Je compris que la scène de la voiture n’était pas oubliée et qu’évoquer à nouveau l’existence de Lola la mettait hors d’elle. Pourquoi ne me disait-elle pas tout simplement : Eh bien, Zac, je vais t’accompagner dans ce bar pour voir cette fameuse Lola ou quelque chose dans le genre… La plus élémentaire des curiosités aurait voulu une réaction de ce type alors que je la sentais, elle, de nouveau hérissée. J’abandonnai le sujet et nous sortîmes faire quelques courses dans un grand magasin de la 3ème Avenue, mais elle n’était plus la même. Je la sentais légèrement tendue, nerveuse. Après le déjeuner, installé sur le grand canapé blanc, une tasse de café à la main, je contemplai la grande toile de L.S. accrochée dans la pièce et encore une fois, je ne pus me taire :
– Cette toile est admirable, où l’as-tu achetée ?

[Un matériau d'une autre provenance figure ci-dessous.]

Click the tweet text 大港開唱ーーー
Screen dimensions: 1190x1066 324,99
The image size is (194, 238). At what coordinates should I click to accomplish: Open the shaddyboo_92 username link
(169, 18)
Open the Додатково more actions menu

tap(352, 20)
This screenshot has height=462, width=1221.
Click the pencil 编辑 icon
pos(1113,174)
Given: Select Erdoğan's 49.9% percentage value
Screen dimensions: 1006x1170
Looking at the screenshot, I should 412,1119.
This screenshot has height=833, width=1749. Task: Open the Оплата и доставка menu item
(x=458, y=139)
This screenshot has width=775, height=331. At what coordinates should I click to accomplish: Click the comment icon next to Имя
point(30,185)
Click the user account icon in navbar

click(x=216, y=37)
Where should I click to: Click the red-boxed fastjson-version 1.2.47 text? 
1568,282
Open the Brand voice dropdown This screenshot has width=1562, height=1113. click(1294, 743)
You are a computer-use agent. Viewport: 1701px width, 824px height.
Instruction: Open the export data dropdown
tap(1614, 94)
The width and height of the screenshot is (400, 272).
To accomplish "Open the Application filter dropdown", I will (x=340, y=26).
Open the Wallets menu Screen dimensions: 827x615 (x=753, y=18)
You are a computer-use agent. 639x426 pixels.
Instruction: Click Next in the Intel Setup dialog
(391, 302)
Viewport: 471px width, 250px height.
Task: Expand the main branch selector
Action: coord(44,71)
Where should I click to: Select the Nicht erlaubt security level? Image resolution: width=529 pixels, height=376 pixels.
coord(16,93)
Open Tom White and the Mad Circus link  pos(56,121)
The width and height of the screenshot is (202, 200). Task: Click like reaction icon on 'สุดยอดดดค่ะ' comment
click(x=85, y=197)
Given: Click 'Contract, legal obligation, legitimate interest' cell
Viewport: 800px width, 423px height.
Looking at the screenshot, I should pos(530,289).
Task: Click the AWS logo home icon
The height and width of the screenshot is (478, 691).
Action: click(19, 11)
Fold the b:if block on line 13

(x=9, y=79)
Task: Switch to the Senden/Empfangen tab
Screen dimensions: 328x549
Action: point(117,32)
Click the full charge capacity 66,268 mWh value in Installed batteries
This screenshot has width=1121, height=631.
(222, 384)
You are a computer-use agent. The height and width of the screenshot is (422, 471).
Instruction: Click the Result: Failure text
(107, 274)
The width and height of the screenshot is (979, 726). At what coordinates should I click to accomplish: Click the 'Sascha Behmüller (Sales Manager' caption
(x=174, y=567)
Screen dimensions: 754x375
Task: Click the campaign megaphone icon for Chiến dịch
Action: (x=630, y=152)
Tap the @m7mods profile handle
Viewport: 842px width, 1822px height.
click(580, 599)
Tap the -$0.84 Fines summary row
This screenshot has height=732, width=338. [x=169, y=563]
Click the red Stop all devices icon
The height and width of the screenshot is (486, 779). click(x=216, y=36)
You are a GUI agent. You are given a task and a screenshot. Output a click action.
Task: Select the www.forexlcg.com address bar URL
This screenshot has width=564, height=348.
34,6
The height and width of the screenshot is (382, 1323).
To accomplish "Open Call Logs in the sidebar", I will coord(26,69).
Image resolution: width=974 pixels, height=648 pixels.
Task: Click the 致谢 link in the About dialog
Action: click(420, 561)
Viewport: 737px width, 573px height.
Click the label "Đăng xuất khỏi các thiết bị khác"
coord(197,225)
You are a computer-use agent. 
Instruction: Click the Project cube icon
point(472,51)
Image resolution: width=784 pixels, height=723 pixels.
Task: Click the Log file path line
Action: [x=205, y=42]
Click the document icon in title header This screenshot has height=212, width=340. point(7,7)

– Tu recommences, Zac ! dit-elle exaspérée, je ne me souviens plus où je l’ai achetée, dans une galerie de SoHo, sans doute, dont j’ai oublié le nom…
Pourquoi ne pas dire la vérité ? On n’oublie pas d’où vient une œuvre de cette qualité. Qu’avaient de si terrible mes questions pour la mettre dans cet état ?
– Jane, tu écris, tu as des amis artistes, tu es donc parfaitement sensible à cet univers-là… Tu ne vas pas me faire croire que tu ne sais pas où et pourquoi tu as acquis cette peinture !
Jane opposa à cette dernière question un silence buté, continuant à vaquer à ses occupations dans l’appartement. Elle me donnait son corps mais m’interdisait d’entrer dans sa vie, c’était intolérable. Une colère froide m’envahit. Je la quittai brutalement sans un mot de plus.